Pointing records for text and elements

· · ·

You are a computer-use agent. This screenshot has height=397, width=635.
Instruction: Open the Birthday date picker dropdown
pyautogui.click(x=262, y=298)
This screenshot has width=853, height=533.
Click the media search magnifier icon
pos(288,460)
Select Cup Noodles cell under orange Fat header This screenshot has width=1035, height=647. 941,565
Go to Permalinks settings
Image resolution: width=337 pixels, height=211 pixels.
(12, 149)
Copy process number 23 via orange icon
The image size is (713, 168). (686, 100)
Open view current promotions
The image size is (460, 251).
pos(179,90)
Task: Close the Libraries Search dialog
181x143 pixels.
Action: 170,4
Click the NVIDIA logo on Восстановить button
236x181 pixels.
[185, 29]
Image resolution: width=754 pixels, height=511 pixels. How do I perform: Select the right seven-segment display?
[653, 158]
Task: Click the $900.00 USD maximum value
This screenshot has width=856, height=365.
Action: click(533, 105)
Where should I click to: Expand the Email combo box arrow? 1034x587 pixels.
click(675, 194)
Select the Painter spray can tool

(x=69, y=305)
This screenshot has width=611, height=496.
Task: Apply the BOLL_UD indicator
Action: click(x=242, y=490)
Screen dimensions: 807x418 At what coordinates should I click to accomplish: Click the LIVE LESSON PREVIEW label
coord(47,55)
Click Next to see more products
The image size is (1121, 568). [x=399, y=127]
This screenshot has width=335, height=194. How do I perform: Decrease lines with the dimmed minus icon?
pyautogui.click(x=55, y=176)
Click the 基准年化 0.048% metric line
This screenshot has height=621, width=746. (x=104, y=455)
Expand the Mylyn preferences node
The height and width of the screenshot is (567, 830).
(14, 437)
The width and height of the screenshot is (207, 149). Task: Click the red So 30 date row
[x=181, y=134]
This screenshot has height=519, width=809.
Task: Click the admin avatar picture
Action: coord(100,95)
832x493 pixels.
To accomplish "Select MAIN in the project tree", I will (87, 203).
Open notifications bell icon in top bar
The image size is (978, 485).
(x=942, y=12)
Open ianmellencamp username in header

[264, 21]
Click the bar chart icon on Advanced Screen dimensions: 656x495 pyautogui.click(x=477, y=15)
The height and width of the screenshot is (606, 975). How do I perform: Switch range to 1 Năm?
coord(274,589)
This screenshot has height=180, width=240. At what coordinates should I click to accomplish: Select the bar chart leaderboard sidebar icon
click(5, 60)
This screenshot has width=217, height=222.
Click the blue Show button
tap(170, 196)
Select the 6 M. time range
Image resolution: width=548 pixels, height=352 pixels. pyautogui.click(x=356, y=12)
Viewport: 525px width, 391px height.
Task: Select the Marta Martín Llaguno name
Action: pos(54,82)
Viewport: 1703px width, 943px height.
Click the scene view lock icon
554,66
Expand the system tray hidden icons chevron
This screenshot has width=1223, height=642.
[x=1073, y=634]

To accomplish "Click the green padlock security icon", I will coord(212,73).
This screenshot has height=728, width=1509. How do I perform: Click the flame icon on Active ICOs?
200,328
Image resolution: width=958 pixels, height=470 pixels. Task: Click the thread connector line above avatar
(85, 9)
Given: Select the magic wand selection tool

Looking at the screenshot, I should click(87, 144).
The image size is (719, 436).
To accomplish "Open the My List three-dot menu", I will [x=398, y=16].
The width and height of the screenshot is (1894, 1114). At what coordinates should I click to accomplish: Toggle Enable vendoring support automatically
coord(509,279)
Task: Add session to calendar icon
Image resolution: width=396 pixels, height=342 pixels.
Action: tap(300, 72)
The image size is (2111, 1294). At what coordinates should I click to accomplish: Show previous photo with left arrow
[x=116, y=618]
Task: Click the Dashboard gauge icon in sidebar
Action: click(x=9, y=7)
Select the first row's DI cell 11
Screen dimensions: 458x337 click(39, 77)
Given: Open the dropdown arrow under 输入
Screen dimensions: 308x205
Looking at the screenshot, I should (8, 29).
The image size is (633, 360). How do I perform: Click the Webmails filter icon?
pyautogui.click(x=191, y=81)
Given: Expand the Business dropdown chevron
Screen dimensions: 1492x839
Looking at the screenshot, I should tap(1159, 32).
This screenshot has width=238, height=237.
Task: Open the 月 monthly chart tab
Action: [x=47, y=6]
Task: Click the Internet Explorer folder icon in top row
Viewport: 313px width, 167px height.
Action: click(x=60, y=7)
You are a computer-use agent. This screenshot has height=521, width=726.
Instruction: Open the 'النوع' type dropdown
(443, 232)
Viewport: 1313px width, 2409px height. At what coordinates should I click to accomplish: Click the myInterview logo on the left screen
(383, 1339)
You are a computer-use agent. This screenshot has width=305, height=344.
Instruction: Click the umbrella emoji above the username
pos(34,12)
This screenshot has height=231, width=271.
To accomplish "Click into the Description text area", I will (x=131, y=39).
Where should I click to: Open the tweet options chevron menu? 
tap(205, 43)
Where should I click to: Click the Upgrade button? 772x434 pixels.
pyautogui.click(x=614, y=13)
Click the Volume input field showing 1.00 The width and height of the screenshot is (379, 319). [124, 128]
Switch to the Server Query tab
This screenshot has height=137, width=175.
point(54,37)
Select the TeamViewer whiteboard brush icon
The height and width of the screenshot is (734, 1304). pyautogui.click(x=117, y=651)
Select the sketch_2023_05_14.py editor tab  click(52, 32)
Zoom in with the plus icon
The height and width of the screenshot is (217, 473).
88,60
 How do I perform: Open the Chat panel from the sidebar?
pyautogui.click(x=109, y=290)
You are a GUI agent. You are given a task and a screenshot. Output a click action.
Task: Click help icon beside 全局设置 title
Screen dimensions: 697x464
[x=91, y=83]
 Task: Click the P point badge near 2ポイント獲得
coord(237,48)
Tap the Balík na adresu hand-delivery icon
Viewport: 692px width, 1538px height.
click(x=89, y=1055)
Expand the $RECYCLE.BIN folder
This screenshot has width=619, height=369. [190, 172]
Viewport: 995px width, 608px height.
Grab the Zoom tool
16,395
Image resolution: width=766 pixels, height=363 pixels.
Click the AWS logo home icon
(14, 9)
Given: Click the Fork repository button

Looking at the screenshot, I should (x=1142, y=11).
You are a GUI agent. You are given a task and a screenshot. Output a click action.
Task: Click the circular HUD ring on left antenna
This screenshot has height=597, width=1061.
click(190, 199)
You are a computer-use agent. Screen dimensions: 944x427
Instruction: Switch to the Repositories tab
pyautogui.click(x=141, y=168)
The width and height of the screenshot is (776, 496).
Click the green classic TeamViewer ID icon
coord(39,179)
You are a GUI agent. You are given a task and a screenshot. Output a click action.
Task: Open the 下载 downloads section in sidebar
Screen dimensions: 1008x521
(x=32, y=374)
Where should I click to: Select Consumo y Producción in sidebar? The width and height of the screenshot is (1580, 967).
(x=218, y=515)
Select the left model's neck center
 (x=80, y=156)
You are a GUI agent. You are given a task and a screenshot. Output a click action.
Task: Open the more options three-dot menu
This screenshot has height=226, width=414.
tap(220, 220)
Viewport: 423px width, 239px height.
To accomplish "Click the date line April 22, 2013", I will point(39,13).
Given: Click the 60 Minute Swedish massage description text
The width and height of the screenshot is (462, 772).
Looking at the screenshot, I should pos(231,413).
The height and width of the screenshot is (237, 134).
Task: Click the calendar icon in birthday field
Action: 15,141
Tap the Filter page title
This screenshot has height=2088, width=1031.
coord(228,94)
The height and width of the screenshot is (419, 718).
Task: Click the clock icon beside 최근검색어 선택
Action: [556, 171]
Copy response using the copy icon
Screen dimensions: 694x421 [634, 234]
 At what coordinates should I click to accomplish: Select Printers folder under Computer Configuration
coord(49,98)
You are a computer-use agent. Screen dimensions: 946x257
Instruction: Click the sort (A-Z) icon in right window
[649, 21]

· · ·

## Set task
Repeat all the records with "Instruction" changed to "Command" everywhere it occurs, keeping everything else the same.

## Reply to the exercise
You are a computer-use agent. This screenshot has height=397, width=635.
Command: Open the Birthday date picker dropdown
pyautogui.click(x=262, y=298)
This screenshot has width=853, height=533.
Click the media search magnifier icon
pos(288,460)
Select Cup Noodles cell under orange Fat header This screenshot has width=1035, height=647. 941,565
Go to Permalinks settings
Image resolution: width=337 pixels, height=211 pixels.
(12, 149)
Copy process number 23 via orange icon
The image size is (713, 168). (686, 100)
Open view current promotions
The image size is (460, 251).
pos(179,90)
Task: Close the Libraries Search dialog
181x143 pixels.
Action: 170,4
Click the NVIDIA logo on Восстановить button
236x181 pixels.
[185, 29]
Image resolution: width=754 pixels, height=511 pixels. How do I perform: Select the right seven-segment display?
[653, 158]
Task: Click the $900.00 USD maximum value
This screenshot has width=856, height=365.
Action: click(533, 105)
Where should I click to: Expand the Email combo box arrow? 1034x587 pixels.
click(675, 194)
Select the Painter spray can tool

(x=69, y=305)
This screenshot has width=611, height=496.
Task: Apply the BOLL_UD indicator
Action: click(x=242, y=490)
Screen dimensions: 807x418 At what coordinates should I click to accomplish: Click the LIVE LESSON PREVIEW label
coord(47,55)
Click Next to see more products
The image size is (1121, 568). [x=399, y=127]
This screenshot has width=335, height=194. How do I perform: Decrease lines with the dimmed minus icon?
pyautogui.click(x=55, y=176)
Click the 基准年化 0.048% metric line
This screenshot has height=621, width=746. (x=104, y=455)
Expand the Mylyn preferences node
The height and width of the screenshot is (567, 830).
(14, 437)
The width and height of the screenshot is (207, 149). Task: Click the red So 30 date row
[x=181, y=134]
This screenshot has height=519, width=809.
Task: Click the admin avatar picture
Action: coord(100,95)
832x493 pixels.
To accomplish "Select MAIN in the project tree", I will (87, 203).
Open notifications bell icon in top bar
The image size is (978, 485).
(x=942, y=12)
Open ianmellencamp username in header

[264, 21]
Click the bar chart icon on Advanced Screen dimensions: 656x495 pyautogui.click(x=477, y=15)
The height and width of the screenshot is (606, 975). How do I perform: Switch range to 1 Năm?
coord(274,589)
This screenshot has height=180, width=240. At what coordinates should I click to accomplish: Select the bar chart leaderboard sidebar icon
click(5, 60)
This screenshot has width=217, height=222.
Click the blue Show button
tap(170, 196)
Select the 6 M. time range
Image resolution: width=548 pixels, height=352 pixels. pyautogui.click(x=356, y=12)
Viewport: 525px width, 391px height.
Task: Select the Marta Martín Llaguno name
Action: pos(54,82)
Viewport: 1703px width, 943px height.
Click the scene view lock icon
554,66
Expand the system tray hidden icons chevron
This screenshot has width=1223, height=642.
[x=1073, y=634]

To accomplish "Click the green padlock security icon", I will coord(212,73).
This screenshot has height=728, width=1509. How do I perform: Click the flame icon on Active ICOs?
200,328
Image resolution: width=958 pixels, height=470 pixels. Task: Click the thread connector line above avatar
(85, 9)
Given: Select the magic wand selection tool

Looking at the screenshot, I should click(87, 144).
The image size is (719, 436).
To accomplish "Open the My List three-dot menu", I will [x=398, y=16].
The width and height of the screenshot is (1894, 1114). At what coordinates should I click to accomplish: Toggle Enable vendoring support automatically
coord(509,279)
Task: Add session to calendar icon
Image resolution: width=396 pixels, height=342 pixels.
Action: tap(300, 72)
The image size is (2111, 1294). At what coordinates should I click to accomplish: Show previous photo with left arrow
[x=116, y=618]
Task: Click the Dashboard gauge icon in sidebar
Action: click(x=9, y=7)
Select the first row's DI cell 11
Screen dimensions: 458x337 click(39, 77)
Given: Open the dropdown arrow under 输入
Screen dimensions: 308x205
Looking at the screenshot, I should (8, 29).
The image size is (633, 360). How do I perform: Click the Webmails filter icon?
pyautogui.click(x=191, y=81)
Given: Expand the Business dropdown chevron
Screen dimensions: 1492x839
Looking at the screenshot, I should tap(1159, 32).
This screenshot has width=238, height=237.
Task: Open the 月 monthly chart tab
Action: [x=47, y=6]
Task: Click the Internet Explorer folder icon in top row
Viewport: 313px width, 167px height.
Action: click(x=60, y=7)
You are a computer-use agent. This screenshot has height=521, width=726.
Command: Open the 'النوع' type dropdown
(443, 232)
Viewport: 1313px width, 2409px height. At what coordinates should I click to accomplish: Click the myInterview logo on the left screen
(383, 1339)
You are a computer-use agent. This screenshot has width=305, height=344.
Command: Click the umbrella emoji above the username
pos(34,12)
This screenshot has height=231, width=271.
To accomplish "Click into the Description text area", I will (x=131, y=39).
Where should I click to: Open the tweet options chevron menu? 
tap(205, 43)
Where should I click to: Click the Upgrade button? 772x434 pixels.
pyautogui.click(x=614, y=13)
Click the Volume input field showing 1.00 The width and height of the screenshot is (379, 319). [124, 128]
Switch to the Server Query tab
This screenshot has height=137, width=175.
point(54,37)
Select the TeamViewer whiteboard brush icon
The height and width of the screenshot is (734, 1304). pyautogui.click(x=117, y=651)
Select the sketch_2023_05_14.py editor tab  click(52, 32)
Zoom in with the plus icon
The height and width of the screenshot is (217, 473).
88,60
 How do I perform: Open the Chat panel from the sidebar?
pyautogui.click(x=109, y=290)
You are a GUI agent. You are given a task and a screenshot. Output a click action.
Task: Click help icon beside 全局设置 title
Screen dimensions: 697x464
[x=91, y=83]
 Task: Click the P point badge near 2ポイント獲得
coord(237,48)
Tap the Balík na adresu hand-delivery icon
Viewport: 692px width, 1538px height.
click(x=89, y=1055)
Expand the $RECYCLE.BIN folder
This screenshot has width=619, height=369. [190, 172]
Viewport: 995px width, 608px height.
Grab the Zoom tool
16,395
Image resolution: width=766 pixels, height=363 pixels.
Click the AWS logo home icon
(14, 9)
Given: Click the Fork repository button

Looking at the screenshot, I should (x=1142, y=11).
You are a GUI agent. You are given a task and a screenshot. Output a click action.
Task: Click the circular HUD ring on left antenna
This screenshot has height=597, width=1061.
click(190, 199)
You are a computer-use agent. Screen dimensions: 944x427
Command: Switch to the Repositories tab
pyautogui.click(x=141, y=168)
The width and height of the screenshot is (776, 496).
Click the green classic TeamViewer ID icon
coord(39,179)
You are a GUI agent. You are given a task and a screenshot. Output a click action.
Task: Open the 下载 downloads section in sidebar
Screen dimensions: 1008x521
(x=32, y=374)
Where should I click to: Select Consumo y Producción in sidebar? The width and height of the screenshot is (1580, 967).
(x=218, y=515)
Select the left model's neck center
 (x=80, y=156)
You are a GUI agent. You are given a task and a screenshot. Output a click action.
Task: Open the more options three-dot menu
This screenshot has height=226, width=414.
tap(220, 220)
Viewport: 423px width, 239px height.
To accomplish "Click the date line April 22, 2013", I will point(39,13).
Given: Click the 60 Minute Swedish massage description text
The width and height of the screenshot is (462, 772).
Looking at the screenshot, I should pos(231,413).
The height and width of the screenshot is (237, 134).
Task: Click the calendar icon in birthday field
Action: 15,141
Tap the Filter page title
This screenshot has height=2088, width=1031.
coord(228,94)
The height and width of the screenshot is (419, 718).
Task: Click the clock icon beside 최근검색어 선택
Action: [556, 171]
Copy response using the copy icon
Screen dimensions: 694x421 [634, 234]
 At what coordinates should I click to accomplish: Select Printers folder under Computer Configuration
coord(49,98)
You are a computer-use agent. Screen dimensions: 946x257
Command: Click the sort (A-Z) icon in right window
[649, 21]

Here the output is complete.